I make no claim to progress with respect to Hegel. I’m just trying to present some basic ideas—of where his ideas came from (in response to, among many others, Descartes and Kant), what they were, and where they led (for Marx and the other Young Hegelians—so that readers of the book will have some sense of the theoretical context within which Marx’s work emerged and developed. Nothing more, and nothing less. When I get on to Marx’s critique of political economy itself, I’ll have more to say about the idea of progress.
Your version of the ideas is so watered down as to be incomprehensible. You’ve introduced huge abstract ideas in a way that makes them unintelligible words. You do not have to be a Hegel scholar or a Descartes scholar to do better. But it would take more work, apparently, than you are willilng to make.
Moreover, your comment on progress ignores my substantive point. Why would Marx launch himself on his project after reading Hegel? Because, according to you (and it is plausible) the emphasis upon history and change in H. made it seem possible for their to be change. You say that you do not introduce the idea of improvement. I am saying that is a mistake. It is a mistake because no one is going to make a change just because it is a change. No one–not Marx and not any sane person–wants change for its own sake, surely not revolutionary change. Your account is incoherent, or incomplete at this point.
I note with perverse pleasure that you have ignored my remarks about Descartes. That indicates to me that you never understood Rorty in the first place because I do recall that Descartes figured large in his Philosophy and the Mirror of Nature. Furthermore, I must say that you give history a bad name in what you have written. You make philosophers sound more obscure than they are. Descartes was a scientist as well as a philosopher, and you do not do him justice. It’s no good saying you are just giving a little “background”. What you are giving is UNINTELLIGIBLE. You are just repeating key words, key phrases, with no understanding. That is not scholarship or education. I can’t say what it is. I don’t know the word in the English language.

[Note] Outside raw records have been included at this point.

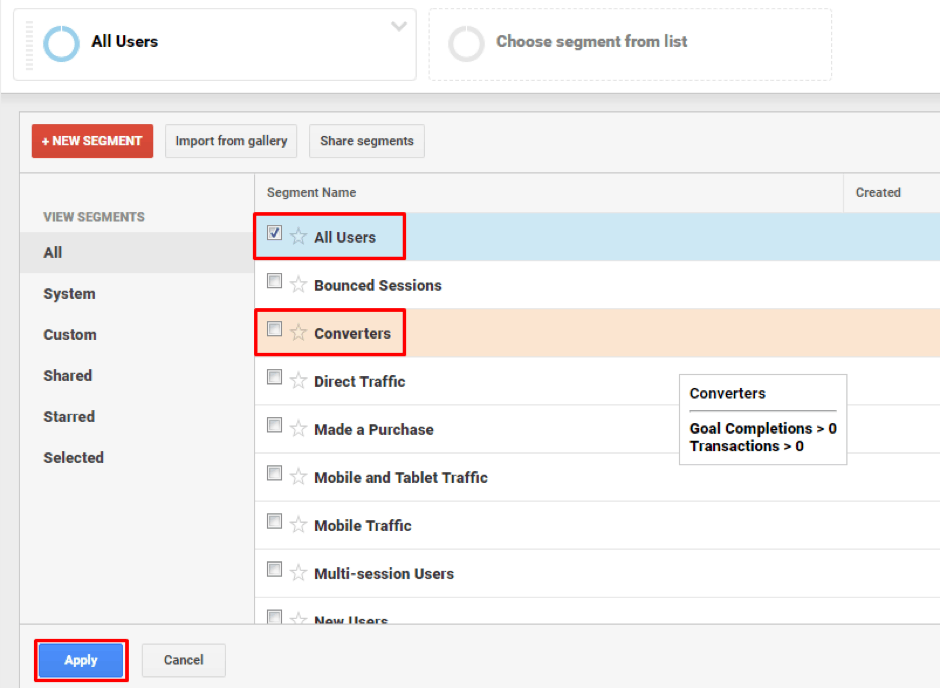Star the All Users segment

point(298,237)
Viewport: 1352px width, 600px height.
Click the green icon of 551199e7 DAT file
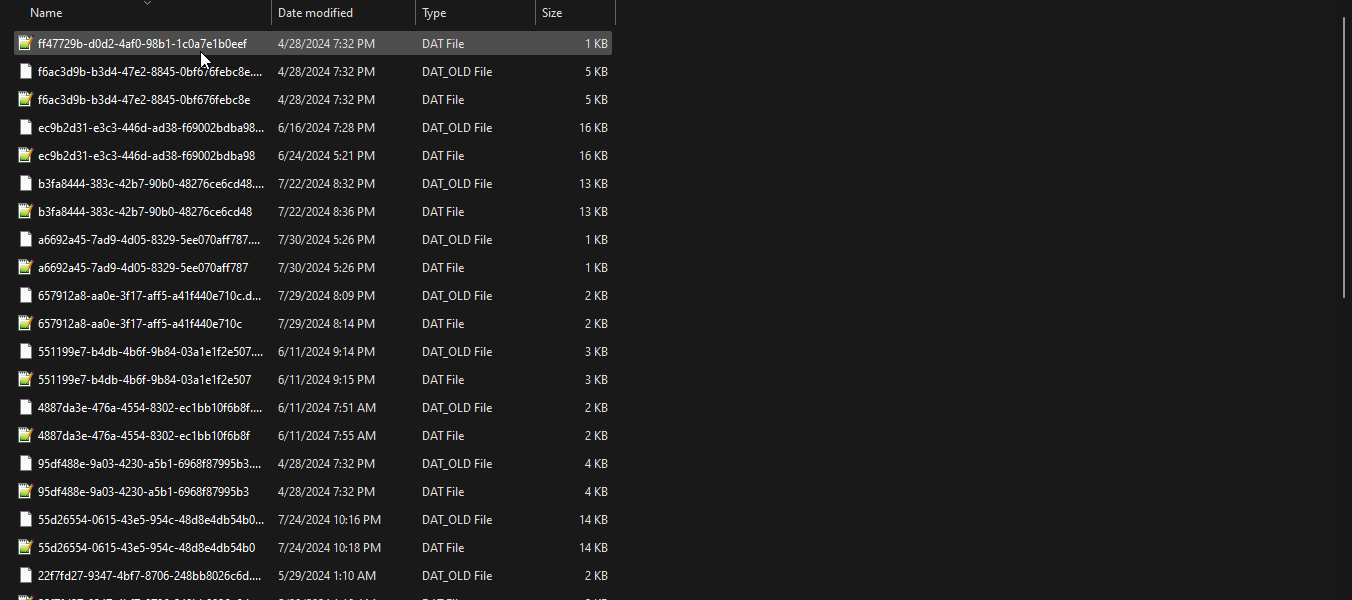(25, 379)
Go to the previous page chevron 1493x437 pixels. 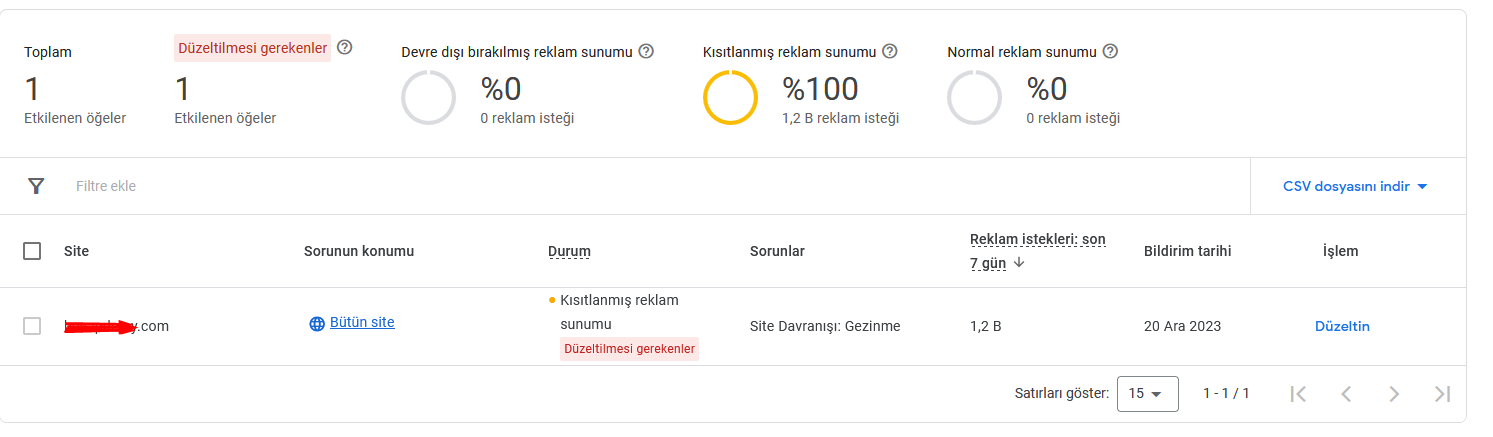[1346, 394]
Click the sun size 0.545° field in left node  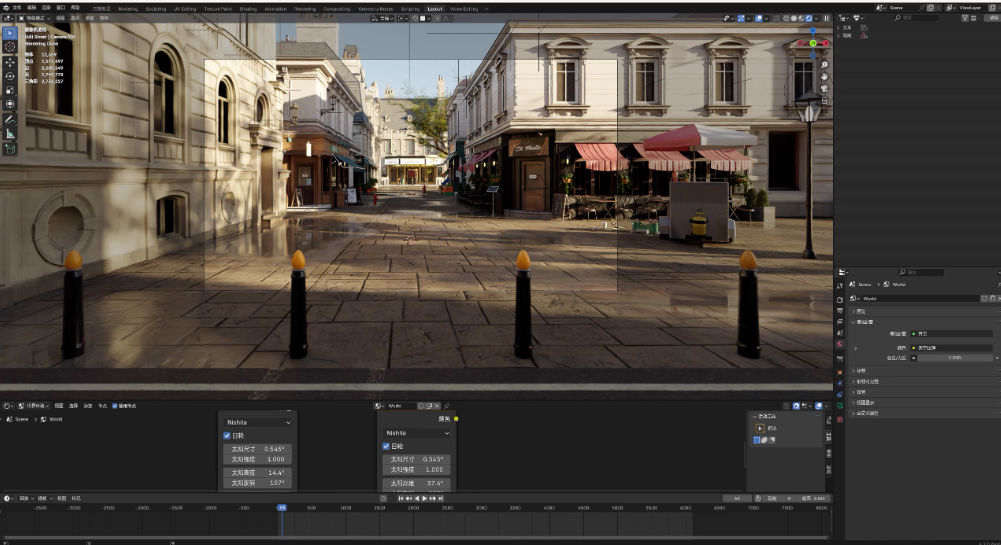click(258, 449)
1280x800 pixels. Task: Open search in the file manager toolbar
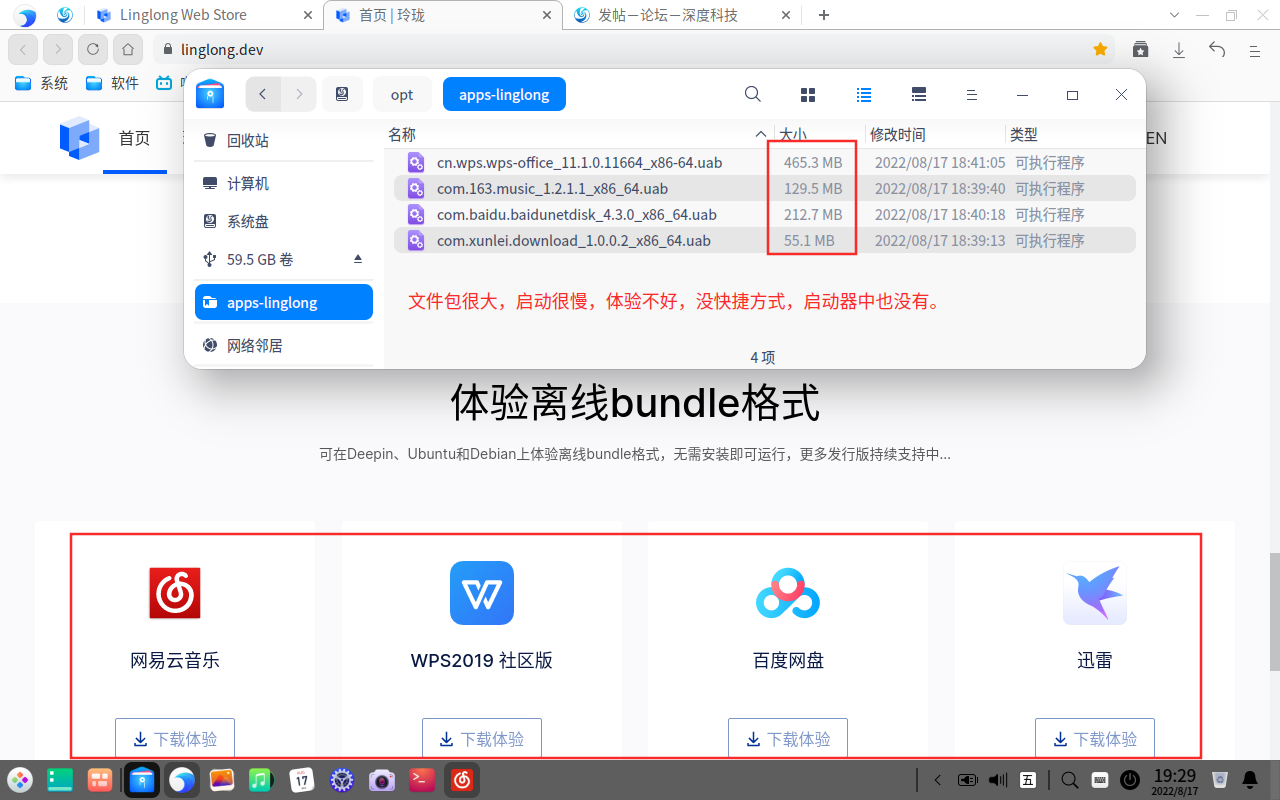point(752,93)
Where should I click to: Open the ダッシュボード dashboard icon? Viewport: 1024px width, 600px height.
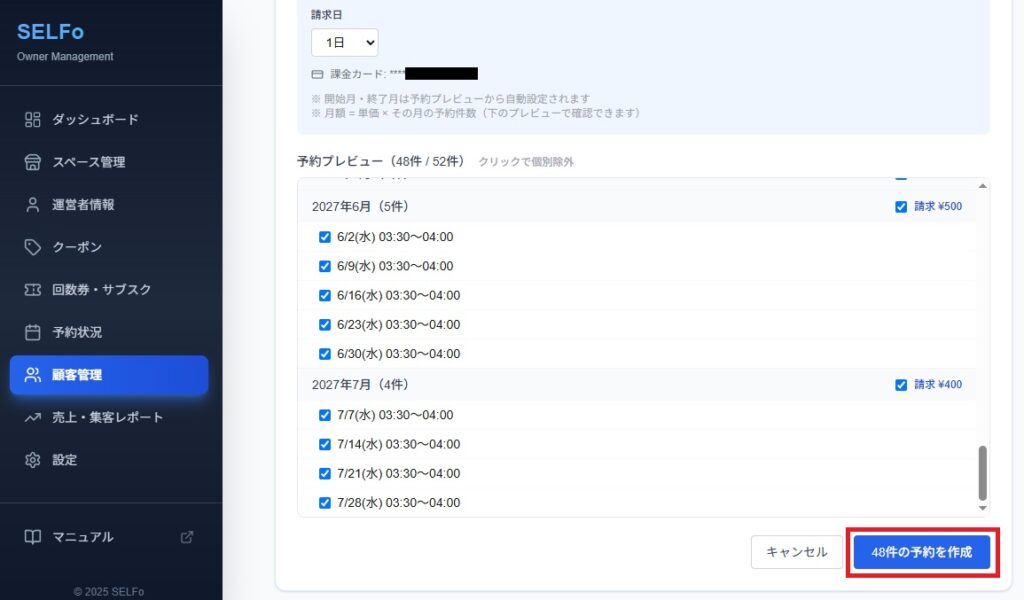pyautogui.click(x=33, y=119)
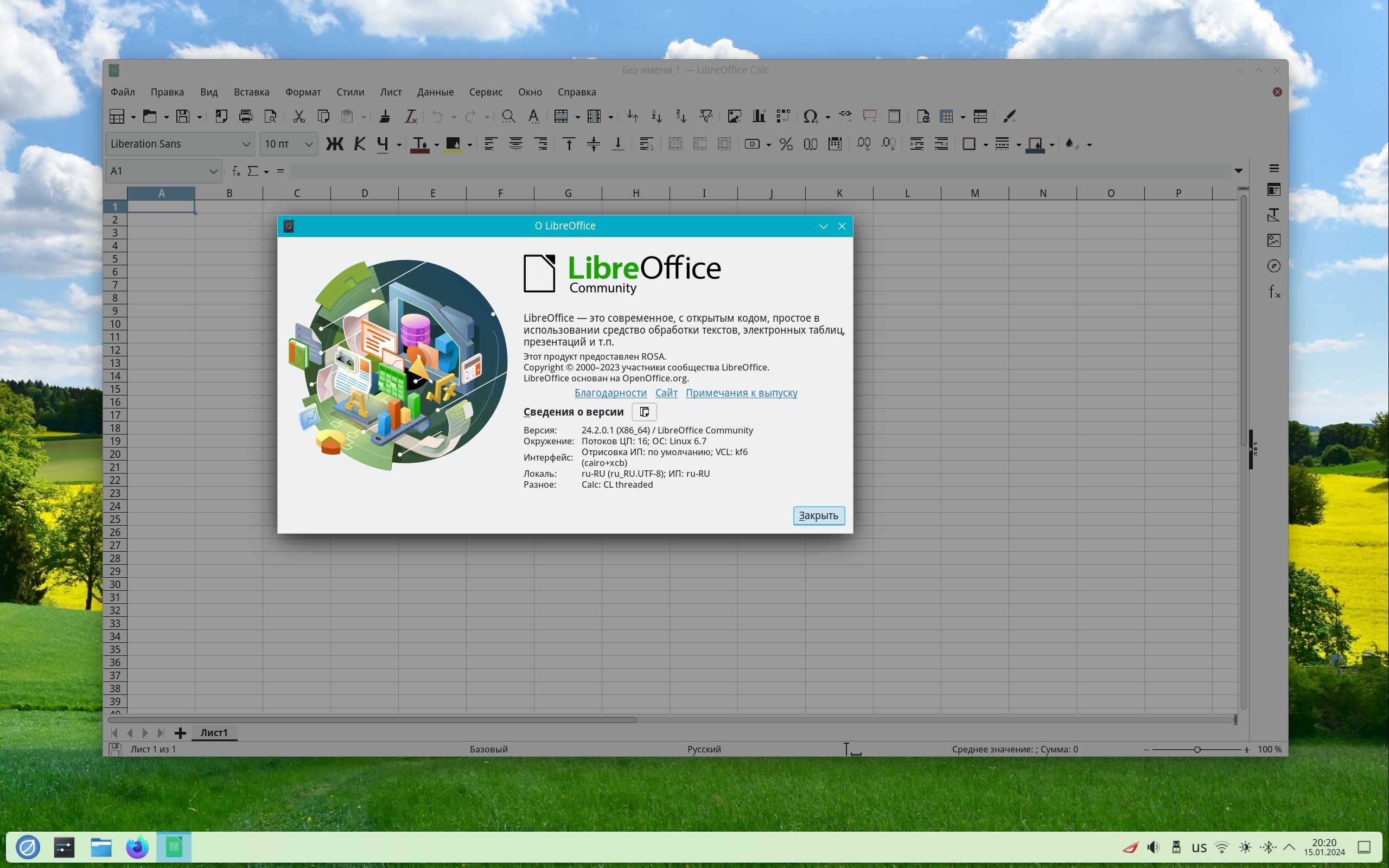
Task: Open the Данные menu
Action: click(x=435, y=92)
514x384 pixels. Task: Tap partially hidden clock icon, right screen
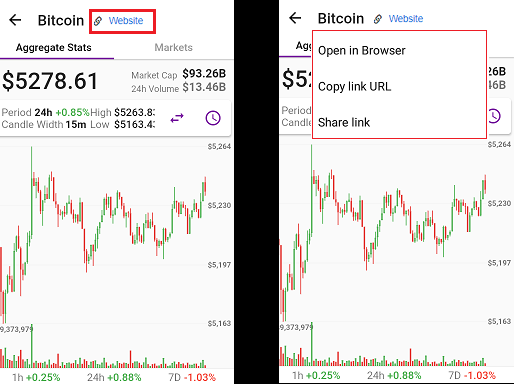click(494, 116)
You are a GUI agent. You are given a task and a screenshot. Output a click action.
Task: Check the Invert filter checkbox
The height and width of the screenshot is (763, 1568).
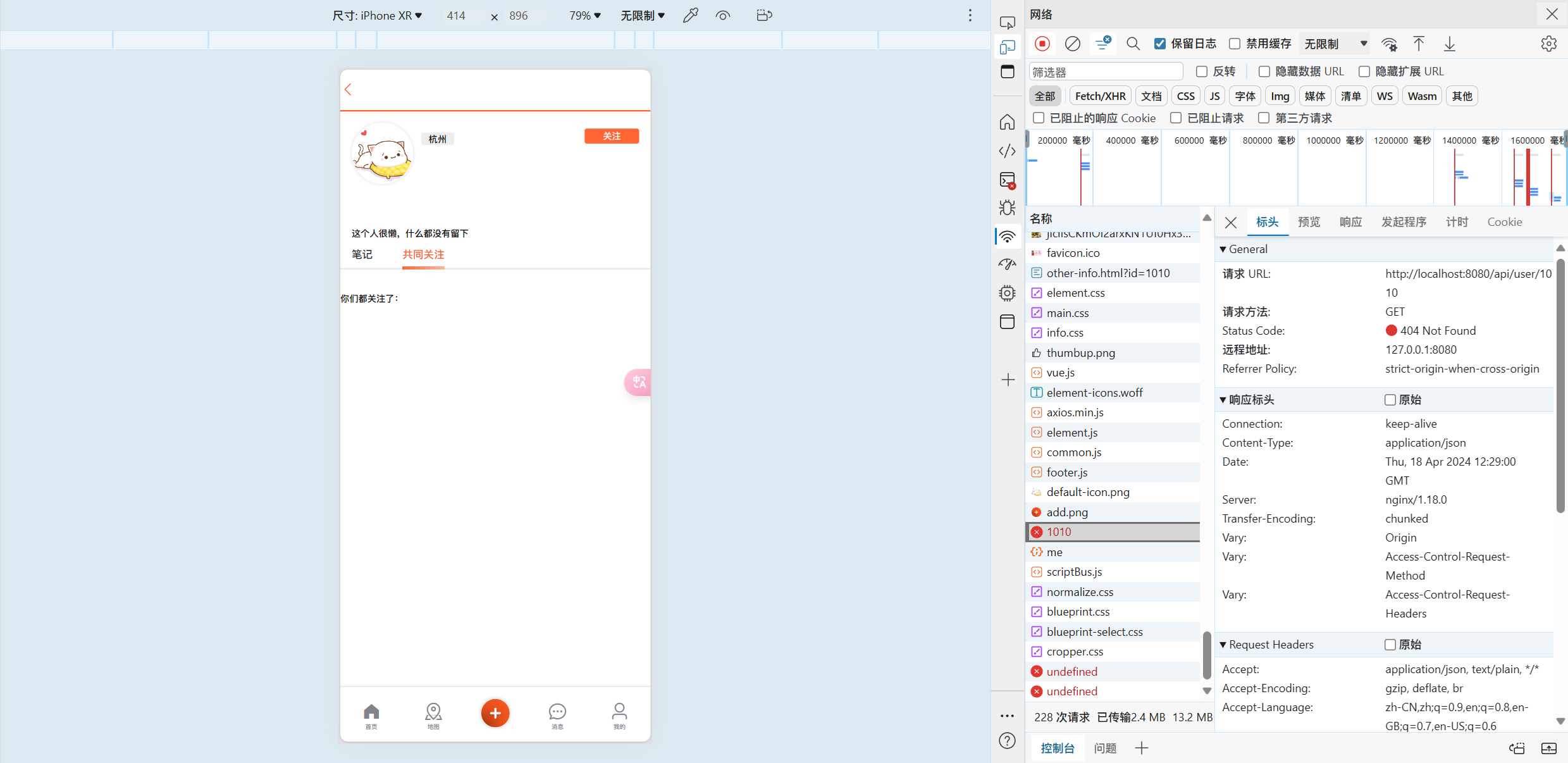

The thing is: If you were really doing “background” you would explain how Marx’s ideas arose from Hegel, and the connection of Hegel to predcessors. Evidently, you do not know and cannot say. You’ve only repeated certain key words and phrase, so that it just becomes one damn thing after another. And you don’t even understand the criticism I am making. I don’t think I’ll be buying your book.
Let’s be perfectly clear. The point of my comments about Descartes is that you have not given an accurate summary or thumbnail sketch. On the contrary, you’ve given an inaccurate and misleading picture of what Descartes was doing. Your summary makes Descartes look like a worse thinker than he really was. And, there is no excuse for that. What you are writing is not “background”. It is distortion and misrepresentation
of history.
Prof. Ruccio,
Glad to see you posting on this again. Unfortunately, I am sadly unqualified to contribute with anything but some general proofreading.
And I think I found a couple of typos.
Typo #1: “One are is particularly important: the theory of knowledge and, closely related, the philosophy of history.
It’s area.
Typo #2: “But they also turned their critical graze>/b>”
You mean gaze, I think.
You’re absolutely right, Magpie. Thanks for the careful read. . .
The most honest thing you could do is simply drop your discussion of Descartes and Kant, and simply acknowledge that while Hegel had predecessors, and he, naturally, was responding to them, it would distract from your (“our”) main object to get involved with their dialectic.